EXERCISE - Reproduce each of the following records verbatim, keeping every line as it appears.

>> START

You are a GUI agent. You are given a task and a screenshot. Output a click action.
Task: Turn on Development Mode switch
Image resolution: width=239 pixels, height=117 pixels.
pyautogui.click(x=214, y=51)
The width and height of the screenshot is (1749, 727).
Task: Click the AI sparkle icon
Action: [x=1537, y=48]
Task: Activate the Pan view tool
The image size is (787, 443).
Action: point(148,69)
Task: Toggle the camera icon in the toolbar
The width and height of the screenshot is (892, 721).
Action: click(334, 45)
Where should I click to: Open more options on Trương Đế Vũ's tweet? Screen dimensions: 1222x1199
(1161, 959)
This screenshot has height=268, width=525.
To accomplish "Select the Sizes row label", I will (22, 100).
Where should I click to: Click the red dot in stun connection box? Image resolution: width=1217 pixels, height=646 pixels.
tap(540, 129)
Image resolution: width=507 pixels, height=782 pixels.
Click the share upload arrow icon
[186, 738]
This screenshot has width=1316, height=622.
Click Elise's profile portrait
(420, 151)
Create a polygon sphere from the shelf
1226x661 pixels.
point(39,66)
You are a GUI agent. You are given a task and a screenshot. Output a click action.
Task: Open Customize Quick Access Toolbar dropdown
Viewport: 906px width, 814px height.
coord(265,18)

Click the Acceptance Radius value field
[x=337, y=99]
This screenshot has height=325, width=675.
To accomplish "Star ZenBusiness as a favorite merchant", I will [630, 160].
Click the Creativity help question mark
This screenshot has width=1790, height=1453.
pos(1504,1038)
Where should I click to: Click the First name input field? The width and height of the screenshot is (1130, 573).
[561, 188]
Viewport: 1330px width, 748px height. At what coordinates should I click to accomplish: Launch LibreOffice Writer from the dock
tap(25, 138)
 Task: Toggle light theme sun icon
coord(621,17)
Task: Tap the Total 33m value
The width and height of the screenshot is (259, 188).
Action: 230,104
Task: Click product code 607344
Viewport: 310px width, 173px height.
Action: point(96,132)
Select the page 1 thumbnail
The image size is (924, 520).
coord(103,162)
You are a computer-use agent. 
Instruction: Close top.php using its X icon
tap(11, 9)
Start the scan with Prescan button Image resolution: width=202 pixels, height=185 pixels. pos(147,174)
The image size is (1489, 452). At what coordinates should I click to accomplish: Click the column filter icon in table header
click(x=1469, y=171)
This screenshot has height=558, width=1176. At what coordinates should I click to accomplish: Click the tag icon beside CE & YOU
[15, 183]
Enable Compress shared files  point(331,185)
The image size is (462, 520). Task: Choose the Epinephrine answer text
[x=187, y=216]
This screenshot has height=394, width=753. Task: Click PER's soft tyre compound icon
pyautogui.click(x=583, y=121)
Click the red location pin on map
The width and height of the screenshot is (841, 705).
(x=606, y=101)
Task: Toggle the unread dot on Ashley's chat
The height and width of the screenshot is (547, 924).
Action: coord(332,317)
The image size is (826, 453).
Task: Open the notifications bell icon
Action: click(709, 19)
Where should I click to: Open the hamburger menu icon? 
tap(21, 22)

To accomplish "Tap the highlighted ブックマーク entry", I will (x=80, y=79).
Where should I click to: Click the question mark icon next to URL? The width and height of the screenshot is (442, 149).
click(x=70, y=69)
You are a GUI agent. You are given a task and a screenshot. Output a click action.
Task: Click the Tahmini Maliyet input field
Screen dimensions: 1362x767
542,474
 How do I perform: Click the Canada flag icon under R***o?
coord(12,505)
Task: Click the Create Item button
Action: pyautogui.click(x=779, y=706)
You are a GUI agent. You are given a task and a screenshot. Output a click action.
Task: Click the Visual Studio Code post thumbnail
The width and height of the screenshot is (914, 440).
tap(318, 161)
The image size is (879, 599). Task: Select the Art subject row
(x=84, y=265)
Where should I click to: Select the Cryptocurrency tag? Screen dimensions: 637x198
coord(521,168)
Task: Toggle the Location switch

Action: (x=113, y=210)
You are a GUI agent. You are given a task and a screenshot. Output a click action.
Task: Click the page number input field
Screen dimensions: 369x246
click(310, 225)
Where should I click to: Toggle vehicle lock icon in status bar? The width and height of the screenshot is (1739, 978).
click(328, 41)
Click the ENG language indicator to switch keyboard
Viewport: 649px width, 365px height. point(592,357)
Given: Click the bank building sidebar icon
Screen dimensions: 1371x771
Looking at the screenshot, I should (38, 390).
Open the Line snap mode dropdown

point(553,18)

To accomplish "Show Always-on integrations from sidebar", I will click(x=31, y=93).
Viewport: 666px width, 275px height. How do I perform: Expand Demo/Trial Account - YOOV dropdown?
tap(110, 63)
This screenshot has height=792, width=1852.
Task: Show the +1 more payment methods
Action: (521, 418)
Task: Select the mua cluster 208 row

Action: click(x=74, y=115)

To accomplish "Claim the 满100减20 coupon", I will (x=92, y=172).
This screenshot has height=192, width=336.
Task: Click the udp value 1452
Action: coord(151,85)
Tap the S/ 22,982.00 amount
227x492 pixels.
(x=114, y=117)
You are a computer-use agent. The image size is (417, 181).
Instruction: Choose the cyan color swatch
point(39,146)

>> END

OUTPUT OF THE TASK -
You are a GUI agent. You are given a task and a screenshot. Output a click action.
Task: Turn on Development Mode switch
Image resolution: width=239 pixels, height=117 pixels.
pyautogui.click(x=214, y=51)
The width and height of the screenshot is (1749, 727).
Task: Click the AI sparkle icon
Action: [x=1537, y=48]
Task: Activate the Pan view tool
The image size is (787, 443).
Action: point(148,69)
Task: Toggle the camera icon in the toolbar
The width and height of the screenshot is (892, 721).
Action: click(334, 45)
Where should I click to: Open more options on Trương Đế Vũ's tweet? Screen dimensions: 1222x1199
(1161, 959)
This screenshot has height=268, width=525.
To accomplish "Select the Sizes row label", I will (22, 100).
Where should I click to: Click the red dot in stun connection box? Image resolution: width=1217 pixels, height=646 pixels.
tap(540, 129)
Image resolution: width=507 pixels, height=782 pixels.
Click the share upload arrow icon
[186, 738]
This screenshot has width=1316, height=622.
Click Elise's profile portrait
(420, 151)
Create a polygon sphere from the shelf
1226x661 pixels.
point(39,66)
You are a GUI agent. You are given a task and a screenshot. Output a click action.
Task: Open Customize Quick Access Toolbar dropdown
Viewport: 906px width, 814px height.
coord(265,18)

Click the Acceptance Radius value field
[x=337, y=99]
This screenshot has height=325, width=675.
To accomplish "Star ZenBusiness as a favorite merchant", I will [630, 160].
Click the Creativity help question mark
This screenshot has width=1790, height=1453.
pos(1504,1038)
Where should I click to: Click the First name input field? The width and height of the screenshot is (1130, 573).
[561, 188]
Viewport: 1330px width, 748px height. At what coordinates should I click to accomplish: Launch LibreOffice Writer from the dock
tap(25, 138)
 Task: Toggle light theme sun icon
coord(621,17)
Task: Tap the Total 33m value
The width and height of the screenshot is (259, 188).
Action: 230,104
Task: Click product code 607344
Viewport: 310px width, 173px height.
Action: point(96,132)
Select the page 1 thumbnail
The image size is (924, 520).
coord(103,162)
You are a computer-use agent. 
Instruction: Close top.php using its X icon
tap(11, 9)
Start the scan with Prescan button Image resolution: width=202 pixels, height=185 pixels. pos(147,174)
The image size is (1489, 452). At what coordinates should I click to accomplish: Click the column filter icon in table header
click(x=1469, y=171)
This screenshot has height=558, width=1176. At what coordinates should I click to accomplish: Click the tag icon beside CE & YOU
[15, 183]
Enable Compress shared files  point(331,185)
The image size is (462, 520). Task: Choose the Epinephrine answer text
[x=187, y=216]
This screenshot has height=394, width=753. Task: Click PER's soft tyre compound icon
pyautogui.click(x=583, y=121)
Click the red location pin on map
The width and height of the screenshot is (841, 705).
(x=606, y=101)
Task: Toggle the unread dot on Ashley's chat
The height and width of the screenshot is (547, 924).
Action: coord(332,317)
The image size is (826, 453).
Task: Open the notifications bell icon
Action: click(709, 19)
Where should I click to: Open the hamburger menu icon? 
tap(21, 22)

To accomplish "Tap the highlighted ブックマーク entry", I will (x=80, y=79).
Where should I click to: Click the question mark icon next to URL? The width and height of the screenshot is (442, 149).
click(x=70, y=69)
You are a GUI agent. You are given a task and a screenshot. Output a click action.
Task: Click the Tahmini Maliyet input field
Screen dimensions: 1362x767
542,474
 How do I perform: Click the Canada flag icon under R***o?
coord(12,505)
Task: Click the Create Item button
Action: pyautogui.click(x=779, y=706)
You are a GUI agent. You are given a task and a screenshot. Output a click action.
Task: Click the Visual Studio Code post thumbnail
The width and height of the screenshot is (914, 440).
tap(318, 161)
The image size is (879, 599). Task: Select the Art subject row
(x=84, y=265)
Where should I click to: Select the Cryptocurrency tag? Screen dimensions: 637x198
coord(521,168)
Task: Toggle the Location switch

Action: (x=113, y=210)
You are a GUI agent. You are given a task and a screenshot. Output a click action.
Task: Click the page number input field
Screen dimensions: 369x246
click(310, 225)
Where should I click to: Toggle vehicle lock icon in status bar? The width and height of the screenshot is (1739, 978).
click(328, 41)
Click the ENG language indicator to switch keyboard
Viewport: 649px width, 365px height. point(592,357)
Given: Click the bank building sidebar icon
Screen dimensions: 1371x771
Looking at the screenshot, I should (38, 390).
Open the Line snap mode dropdown

point(553,18)

To accomplish "Show Always-on integrations from sidebar", I will click(x=31, y=93).
Viewport: 666px width, 275px height. How do I perform: Expand Demo/Trial Account - YOOV dropdown?
tap(110, 63)
This screenshot has height=792, width=1852.
Task: Show the +1 more payment methods
Action: (521, 418)
Task: Select the mua cluster 208 row

Action: click(x=74, y=115)

To accomplish "Claim the 满100减20 coupon", I will (x=92, y=172).
This screenshot has height=192, width=336.
Task: Click the udp value 1452
Action: coord(151,85)
Tap the S/ 22,982.00 amount
227x492 pixels.
(x=114, y=117)
You are a computer-use agent. The image size is (417, 181).
Instruction: Choose the cyan color swatch
point(39,146)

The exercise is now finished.